INFO: Cleaning up image...
Hi! Just looking at this issue again. Actually might be completely unrelated to UMI steps, but params should never be provided with a config file but with a params file instead. There is some prioritization magic, where params provided in a config are not overwritten.
Hi, sorry for the late answer on this topic.
My error messages are now completely solved, as I skipped the markduplicates step and also use a proper params file for starting the workflow (thanks for the hint).
So the only open question left here is about the UMI consensus calling across the four files for @lescai :
I have four lanes for one sample and realized that UMI consensus calling is performed for each lane separately. [...] In general. I was wondering if it is intended to call UMI consensus for each lane separately or whether it should be called on a merged file, as the same UMI could be distributed across multiple lanes.
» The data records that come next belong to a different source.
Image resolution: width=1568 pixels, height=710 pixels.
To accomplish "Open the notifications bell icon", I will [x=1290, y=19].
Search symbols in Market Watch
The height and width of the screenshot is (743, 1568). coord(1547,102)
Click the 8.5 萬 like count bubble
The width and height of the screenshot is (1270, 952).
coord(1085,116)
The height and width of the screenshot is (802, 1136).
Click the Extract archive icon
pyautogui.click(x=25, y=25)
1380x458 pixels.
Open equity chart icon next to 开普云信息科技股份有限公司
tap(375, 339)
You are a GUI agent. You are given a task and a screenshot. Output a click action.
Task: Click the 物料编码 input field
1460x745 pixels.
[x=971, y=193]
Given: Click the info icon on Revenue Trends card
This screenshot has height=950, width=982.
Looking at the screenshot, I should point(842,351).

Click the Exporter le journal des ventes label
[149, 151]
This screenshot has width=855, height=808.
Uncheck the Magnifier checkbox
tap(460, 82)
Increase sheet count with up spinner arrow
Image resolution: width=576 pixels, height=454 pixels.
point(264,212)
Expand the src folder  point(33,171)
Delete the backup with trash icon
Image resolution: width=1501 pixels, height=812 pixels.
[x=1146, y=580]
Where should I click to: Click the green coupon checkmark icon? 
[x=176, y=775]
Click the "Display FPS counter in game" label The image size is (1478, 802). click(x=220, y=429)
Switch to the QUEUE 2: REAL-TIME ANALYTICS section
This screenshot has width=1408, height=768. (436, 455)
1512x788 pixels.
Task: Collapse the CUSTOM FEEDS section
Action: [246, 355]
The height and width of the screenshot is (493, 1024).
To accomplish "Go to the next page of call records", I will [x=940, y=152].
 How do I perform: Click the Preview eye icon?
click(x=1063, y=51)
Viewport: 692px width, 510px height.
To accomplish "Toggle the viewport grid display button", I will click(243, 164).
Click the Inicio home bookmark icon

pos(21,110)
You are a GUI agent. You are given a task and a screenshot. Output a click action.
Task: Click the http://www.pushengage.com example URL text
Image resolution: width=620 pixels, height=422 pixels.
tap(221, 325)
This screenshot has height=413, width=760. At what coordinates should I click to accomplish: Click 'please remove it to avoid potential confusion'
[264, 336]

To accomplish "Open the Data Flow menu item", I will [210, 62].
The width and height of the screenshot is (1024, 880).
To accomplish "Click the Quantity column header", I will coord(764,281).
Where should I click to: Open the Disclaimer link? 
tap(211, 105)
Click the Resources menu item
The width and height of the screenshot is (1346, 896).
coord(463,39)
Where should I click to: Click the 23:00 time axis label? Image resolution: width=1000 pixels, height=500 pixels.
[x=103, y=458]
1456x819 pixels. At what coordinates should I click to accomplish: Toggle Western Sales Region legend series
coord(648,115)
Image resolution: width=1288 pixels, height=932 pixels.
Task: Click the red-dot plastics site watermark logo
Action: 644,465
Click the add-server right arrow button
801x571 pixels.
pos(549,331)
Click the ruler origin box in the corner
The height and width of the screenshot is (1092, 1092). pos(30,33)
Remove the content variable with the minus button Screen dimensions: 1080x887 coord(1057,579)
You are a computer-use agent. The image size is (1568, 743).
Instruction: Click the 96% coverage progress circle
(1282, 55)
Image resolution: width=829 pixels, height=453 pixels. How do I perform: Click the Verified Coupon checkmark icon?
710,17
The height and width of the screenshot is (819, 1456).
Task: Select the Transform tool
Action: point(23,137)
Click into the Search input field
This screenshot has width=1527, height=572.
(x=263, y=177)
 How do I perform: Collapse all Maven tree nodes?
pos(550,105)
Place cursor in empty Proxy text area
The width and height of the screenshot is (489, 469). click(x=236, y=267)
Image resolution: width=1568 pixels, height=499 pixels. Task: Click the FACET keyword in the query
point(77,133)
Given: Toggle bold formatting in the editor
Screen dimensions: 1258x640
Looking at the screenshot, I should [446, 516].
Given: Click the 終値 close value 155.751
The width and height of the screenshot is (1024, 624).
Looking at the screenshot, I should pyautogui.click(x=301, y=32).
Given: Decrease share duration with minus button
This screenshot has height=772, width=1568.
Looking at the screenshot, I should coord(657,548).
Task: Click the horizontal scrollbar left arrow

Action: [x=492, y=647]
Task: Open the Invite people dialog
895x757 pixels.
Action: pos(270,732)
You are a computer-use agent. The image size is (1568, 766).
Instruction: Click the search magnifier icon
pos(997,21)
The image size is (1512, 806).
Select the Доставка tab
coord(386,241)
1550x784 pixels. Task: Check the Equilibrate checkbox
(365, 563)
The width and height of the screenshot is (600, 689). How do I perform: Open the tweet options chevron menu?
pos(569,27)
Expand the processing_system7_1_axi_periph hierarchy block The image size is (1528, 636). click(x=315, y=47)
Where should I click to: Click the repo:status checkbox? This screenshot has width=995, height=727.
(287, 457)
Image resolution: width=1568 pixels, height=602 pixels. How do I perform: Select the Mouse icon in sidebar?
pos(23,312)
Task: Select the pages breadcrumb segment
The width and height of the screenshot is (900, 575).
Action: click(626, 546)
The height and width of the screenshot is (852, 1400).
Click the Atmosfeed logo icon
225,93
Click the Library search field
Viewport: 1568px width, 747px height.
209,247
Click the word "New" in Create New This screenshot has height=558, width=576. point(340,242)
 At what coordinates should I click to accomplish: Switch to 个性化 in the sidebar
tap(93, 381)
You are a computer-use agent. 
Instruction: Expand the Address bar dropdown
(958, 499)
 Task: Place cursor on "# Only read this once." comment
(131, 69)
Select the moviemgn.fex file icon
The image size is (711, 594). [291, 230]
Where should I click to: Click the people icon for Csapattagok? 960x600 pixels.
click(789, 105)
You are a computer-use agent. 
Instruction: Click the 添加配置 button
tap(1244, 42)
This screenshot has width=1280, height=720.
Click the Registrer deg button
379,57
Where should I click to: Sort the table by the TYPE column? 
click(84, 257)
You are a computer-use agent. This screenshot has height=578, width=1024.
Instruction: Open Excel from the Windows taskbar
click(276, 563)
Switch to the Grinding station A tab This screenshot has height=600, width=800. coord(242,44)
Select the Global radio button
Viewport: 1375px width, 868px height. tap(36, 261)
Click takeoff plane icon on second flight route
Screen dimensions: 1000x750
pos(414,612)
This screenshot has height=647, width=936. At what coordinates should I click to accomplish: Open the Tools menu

Hi, I am having the same issue. I have FASTQ files spread on multiple lanes, but, I believe, originating from the same library prep. I think it is ok to combine the FASTQ before processing in this instance. In general, would it not be better to add another variable to the sample sheet, like library preparation, and add a merge step for FASTQ files from the same sample, same library preparation and different lanes ? Best
@sci-kai Hi! Did you arrive at a solution? For a sample I was thinking of merging the umi-consensus bam files from e.g. 4 lanes and re-doing the workflow by using FGBIO_GROUPREADSBYUMI and FGBIO_CALLMOLECULARCONSENSUSREADS.
Ugh, this is bad, the consensus should definitely be being made in the merged lanes. I'd highly recommend using the nf-core/fastquorum pipeline for consensus read generation instead.